自殺を思い立つほどの悲恋に苦しんだ学生時代も、盟友シラーの死に半身を削がれるような絶望を味わいもしたが、ゲーテは常に死を選ばず、その不幸を自らの作品に落とし込み、また次の恋愛(=生)へと移っていくのである。それは80歳にして17歳の少女に失恋したということでも明らかである(もちろん作品にした)。82歳で死亡する際にも「もっと光を!」と言ったとされるゲーテだが、それはおぞましいほどの生への執着が現われた“エロスの断末魔”ともいえるのではないか。

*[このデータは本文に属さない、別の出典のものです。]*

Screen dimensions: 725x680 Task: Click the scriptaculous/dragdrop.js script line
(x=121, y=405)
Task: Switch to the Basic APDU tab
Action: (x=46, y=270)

(画像はWikipedia Johann Wolfgang von Goetheより使用。Public Domain)

3月22日の不幸

1832年
【死去】ヨハン・ヴォルフガング・フォン・ゲーテ(Johann Wolfgang von Goethe)【作家/ドイツ】

ドイツ古典主義時代を代表する詩人であり劇作家。『若きウェルテルの悩み』『ファウスト』等の不朽の作品群で、ほぼデビュー以来終生人気作家としての地位を築いた。82歳で死亡する際にも「もっと光を!」と言ったとされる。

1999年
【射殺】里中まりあ【AV女優】

ストリッパー「里中まみ」として活動後、芸名を「里中まりあ」に変更し、AV女優に転身。『恥めまして!!』『奥までびしょ濡れ』などの作品で人気を博した。1999年3月22日の夜に、大阪・天王寺区にあるラブホテルの一室で、顔面をに銃弾を撃ち込まれ射殺された。没年21歳。同年4月17日に暴力団組員の50歳の男が、殺人容疑で逮捕された。生前から暴力団関係者と関係があったといわれている。

2004年
【暗殺】アフマド・ヤースィーン(Sheikh Ahmed Ismail Hassan Yassin)【活動家/パレスチナ】

パレスチナのイスラム主義者であり、イスラム主義組織の「ハマース」を創設した人物。ガザ地区で反イスラエル運動に身を投じ、イスラム主義活動を開始。1989年に二度目の逮捕を受け、イスラエル軍事法廷により終身刑を言い渡された。その獄中で少年時代に怪我を負っていた脊髄の障害が悪化して全身麻痺に。以降、車椅子での生活を送った。ほぼ同時期に盲目にもなったが、1997年にモサドの工作員との人質交換で釈放され、再びガザに戻り運動を再開。その求心力を重くみたイスラエル軍により、2004年3月22日早朝、モスクで礼拝をするための道のりを車椅子で移動中にヘリコプターで爆撃された。没年67歳。その死亡時には2人の警備員と9人の一般市民も巻き込まれて死亡した。

2006年
【射殺】ピーター・オルワ(Peter Orwa)【プロボクサー/ケニア】

1972年のミュンヘン・オリンピックのボクシングに出場し、銅メダルを獲得したケニア人ボクサー。1975年に来日しダンサーやボクサー"ピーター南木"として活躍したが、1977年9月6日に日本ミドル級王者・工藤政志に挑戦したが敗戦。その試合を最後に現役引退した。その後は歌手としても活動、テレビ『わくわく動物ランド』のテーマ曲、「サントリーオールド」のCMソングなどを歌った。また、著書『楽園ペポニ』で独自の日本ーケニア論を披露している。2006年3月16日朝、ケニア・ナイロビにあった自宅に強盗団が侵入し、頭部と胸部を撃たれ銃殺された。没年56歳。